TUGAY CAN / İZGAZETE - Uzun yıllar DİSK’te çeşitli kademelerde görev alan ve iki dönem DİSK Genel Başkanlığı görevini yürüten Kani Beko’nun kızı Derya Beko Kaytantaş ile konuştuk. Beden Eğitimi öğretmenliği mezunu Kaytankaş, şimdilerde Cumhuriyet Halk Partisi İzmir milletvekili adayı olan babası Kani Beko’nun bilinmeyen yönlerini anlattı. Yaklaşık 12 yıldan bu yana aynı kurumda çalışan Kaytankaş, çocukluğunun grevlerini, babasıyla unutamadığı anılarını ve Kani Beko’nun adaylık sürecini gazetemize anlattı.
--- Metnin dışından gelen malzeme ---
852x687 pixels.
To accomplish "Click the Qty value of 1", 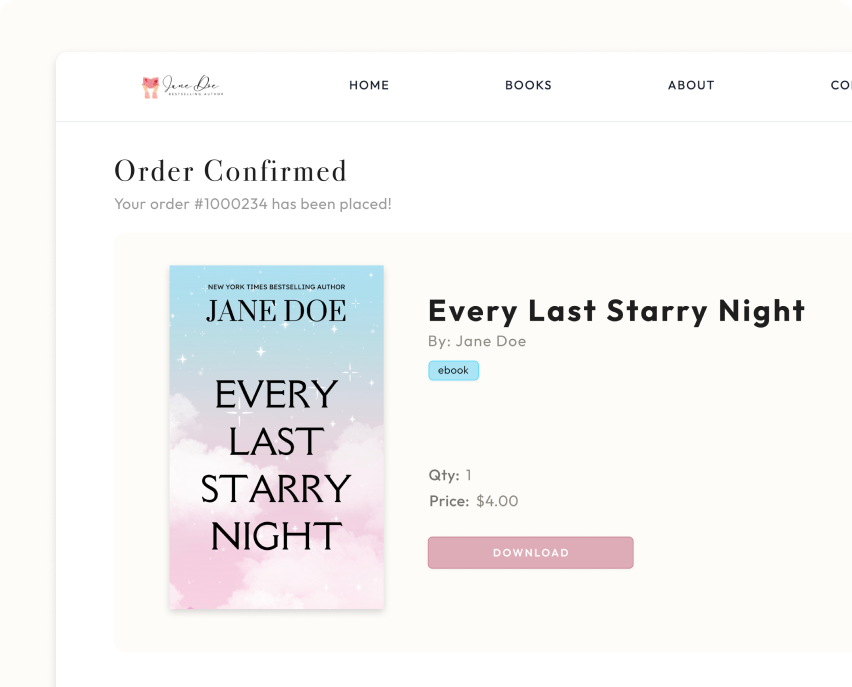I will point(468,475).
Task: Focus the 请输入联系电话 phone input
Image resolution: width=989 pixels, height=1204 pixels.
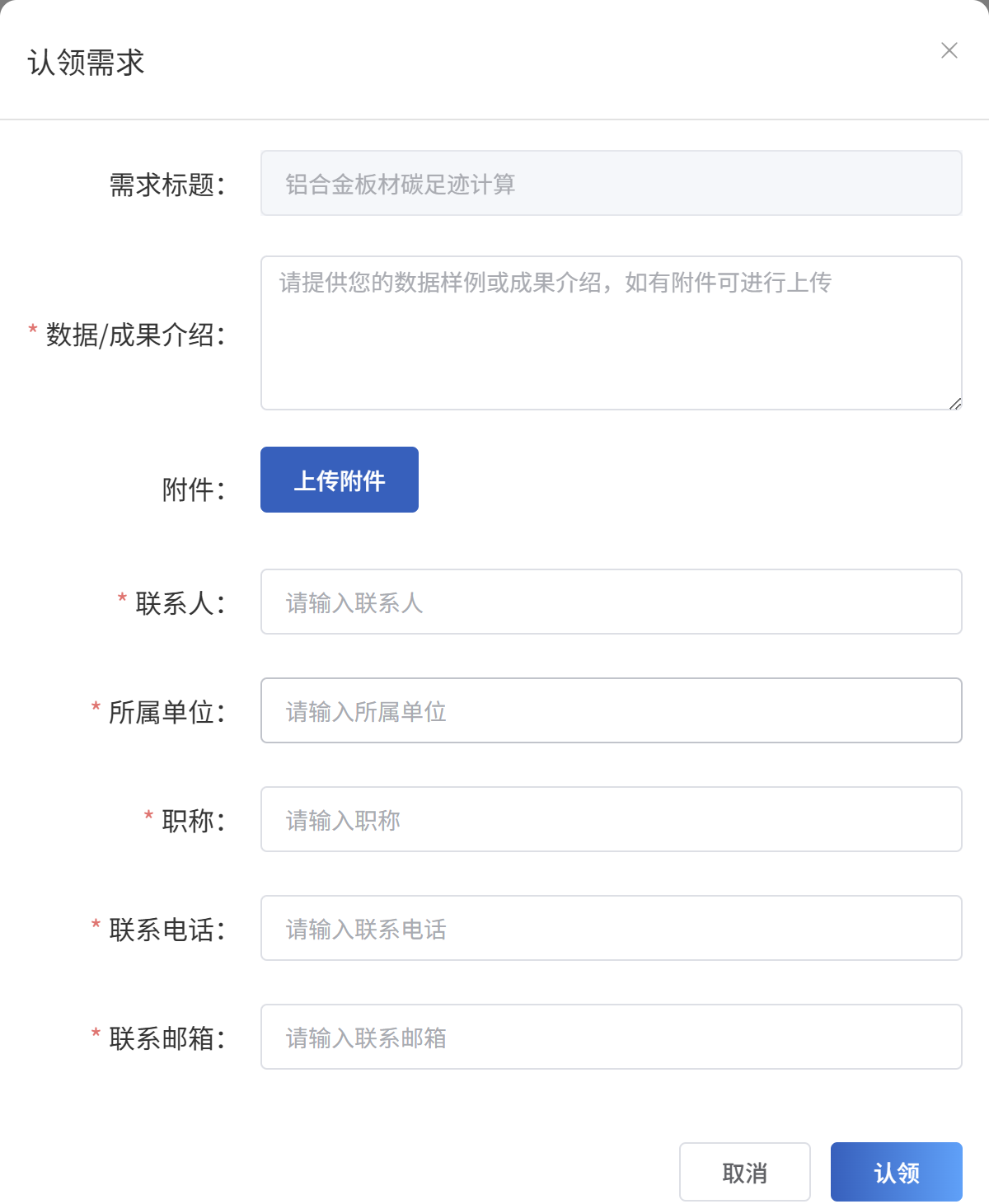Action: (x=611, y=928)
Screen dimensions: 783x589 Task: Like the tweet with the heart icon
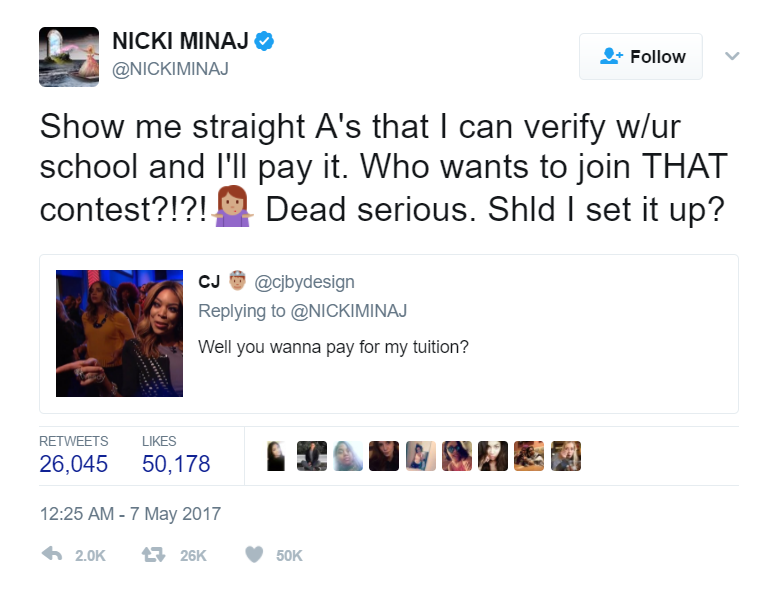pyautogui.click(x=254, y=554)
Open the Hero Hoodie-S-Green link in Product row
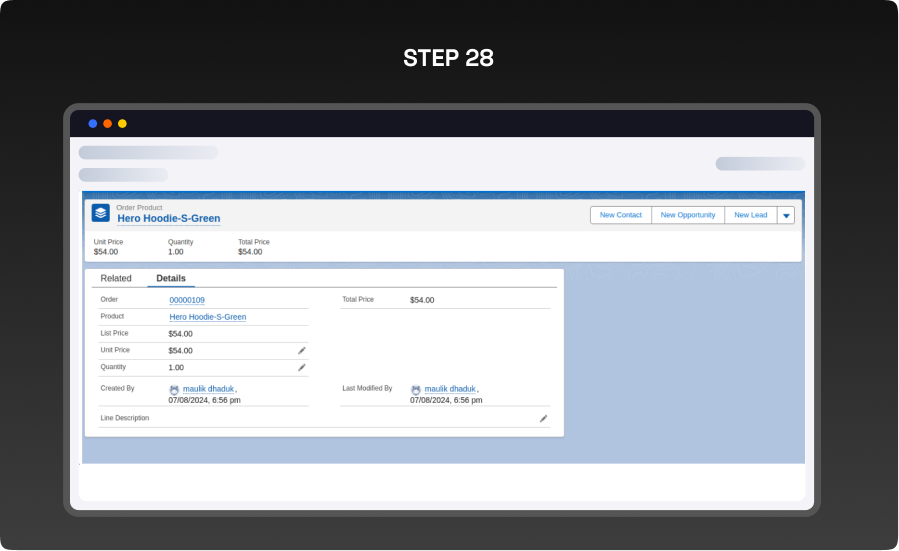The width and height of the screenshot is (899, 551). (207, 317)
Kendinizi kısaca tanıtır mısınız?

Adım Derya Beko Kaytankaş. 1986 yılında doğdum. Beden eğitimi öğretmenliği mezunuyum. Şu anda, İzmir Büyükşehir Belediyesi’ne bağlı Evka 4 Spor Kompleksi’nde spor okulları ile ilgileniyorum. 12 yıldır bu kulüpte görev yapıyorum. Spor antrenörü olarak işe başladım. Sonra kondisyonerlik yaptım. Şu anda büro personeliyim. Spor okulları ile ilgileniyorum.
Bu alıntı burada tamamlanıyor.